# Dojo question



## Daniel Sullivan (May 7, 2010)

Hello,

Is anyone familiar with this school?  I did not realize it, but it looks like they are about five minutes from home.  The head instructor is Bill Fairweather.

http://www.marylandkiaikido.org/

Thank you,

Daniel


----------



## dbell (May 8, 2010)

Daniel Sullivan said:


> Hello,
> 
> Is anyone familiar with this school?  I did not realize it, but it looks like they are about five minutes from home.  The head instructor is Bill Fairweather.
> 
> ...



If you are looking for a school of Aikido that focuses on the "soft" aspects of the art, Bill is a great person to train under.  His Aikido teachings are great.  His emphasis, at least in the 2001-2003 years was on the mental and self aspects of Aikido, and less on the fighting and "combat" aspects of Aikido.


----------



## theletch1 (May 8, 2010)

That's one of the things that I love about aikido, Don.  You can have guys like me who skirt the line between -jutsu and -do on a regular basis and still have guys that concentrate on the spiritual side of the art a great deal and we can still sit and discuss our love of the art.


----------



## dbell (May 9, 2010)

theletch1 said:


> That's one of the things that I love about aikido, Don.  You can have guys like me who skirt the line between -jutsu and -do on a regular basis and still have guys that concentrate on the spiritual side of the art a great deal and we can still sit and discuss our love of the art.

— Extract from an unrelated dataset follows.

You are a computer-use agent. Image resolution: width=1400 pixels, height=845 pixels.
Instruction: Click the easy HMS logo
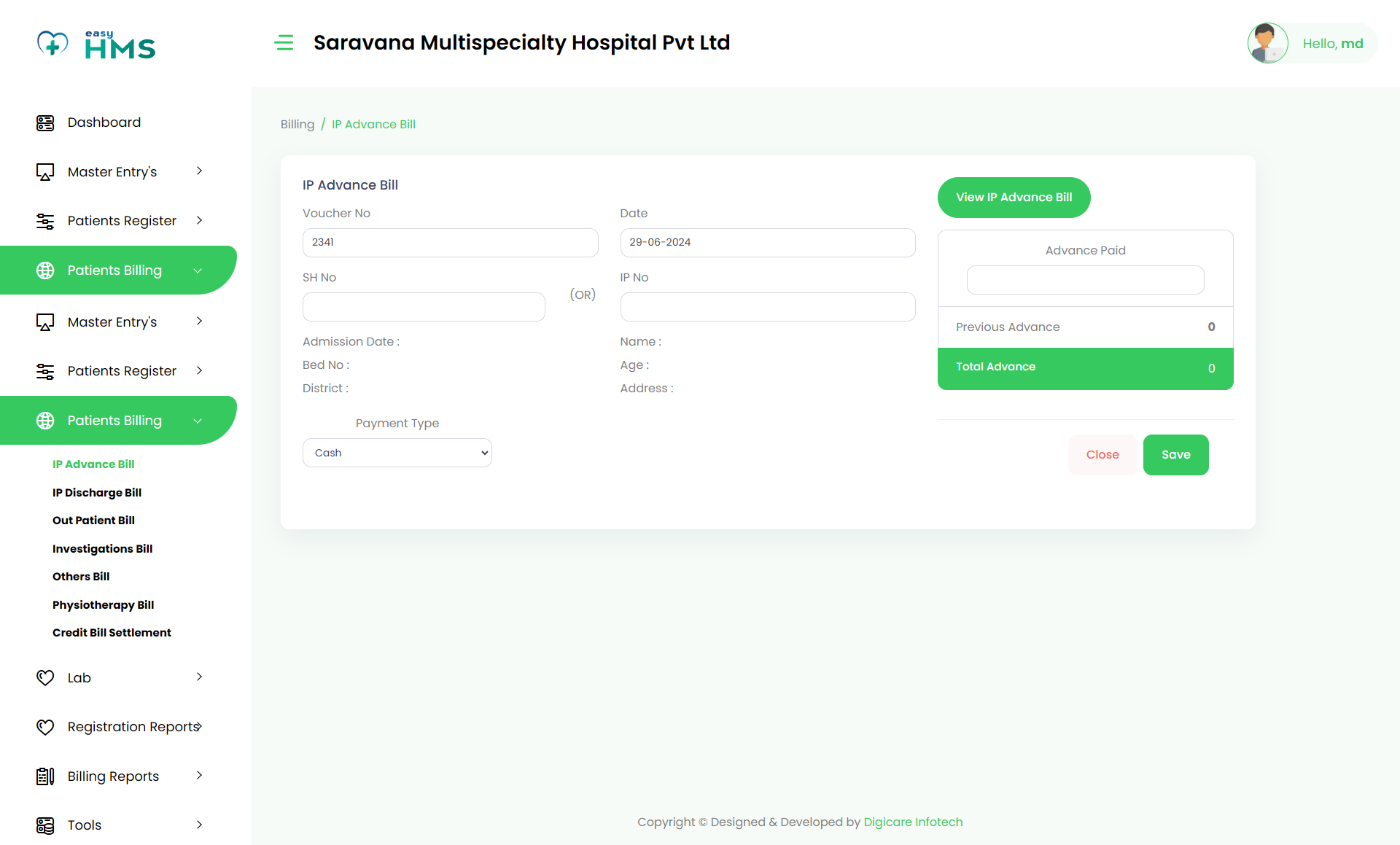pyautogui.click(x=96, y=44)
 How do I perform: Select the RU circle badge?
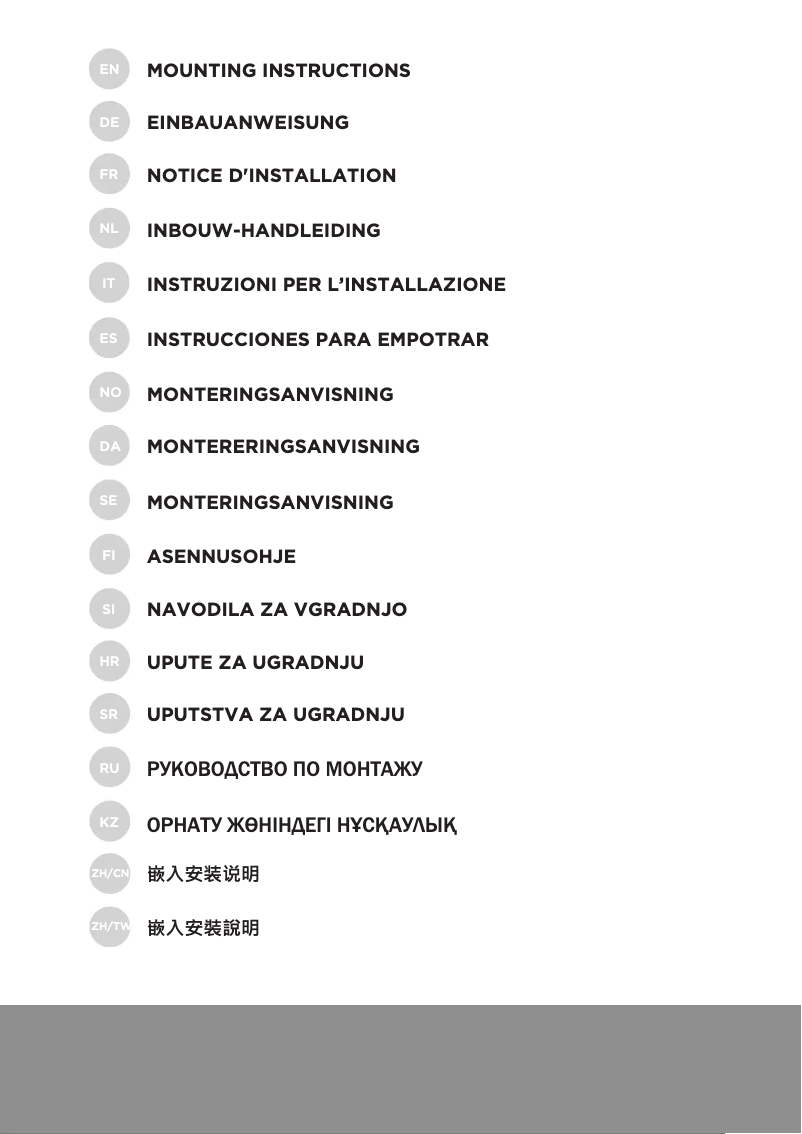click(x=109, y=769)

I hear you!  I skirt the line too most of the time, but depends on who I'm teaching for.  Both ways can get good Aikido though!


----------



## Daniel Sullivan (May 10, 2010)

dbell said:


> If you are looking for a school of Aikido that focuses on the "soft" aspects of the art, Bill is a great person to train under.  His Aikido teachings are great.  His emphasis, at least in the 2001-2003 years was on the mental and self aspects of Aikido, and less on the fighting and "combat" aspects of Aikido.



I would love to at least see an aikido school.  As a hapkidoist, we focus on the 'hard' aspect of the art quite a bit.  As it is through the rec department, the price is very reasonable, so I may sign on in addition to what I am doing currently.  

Daniel


----------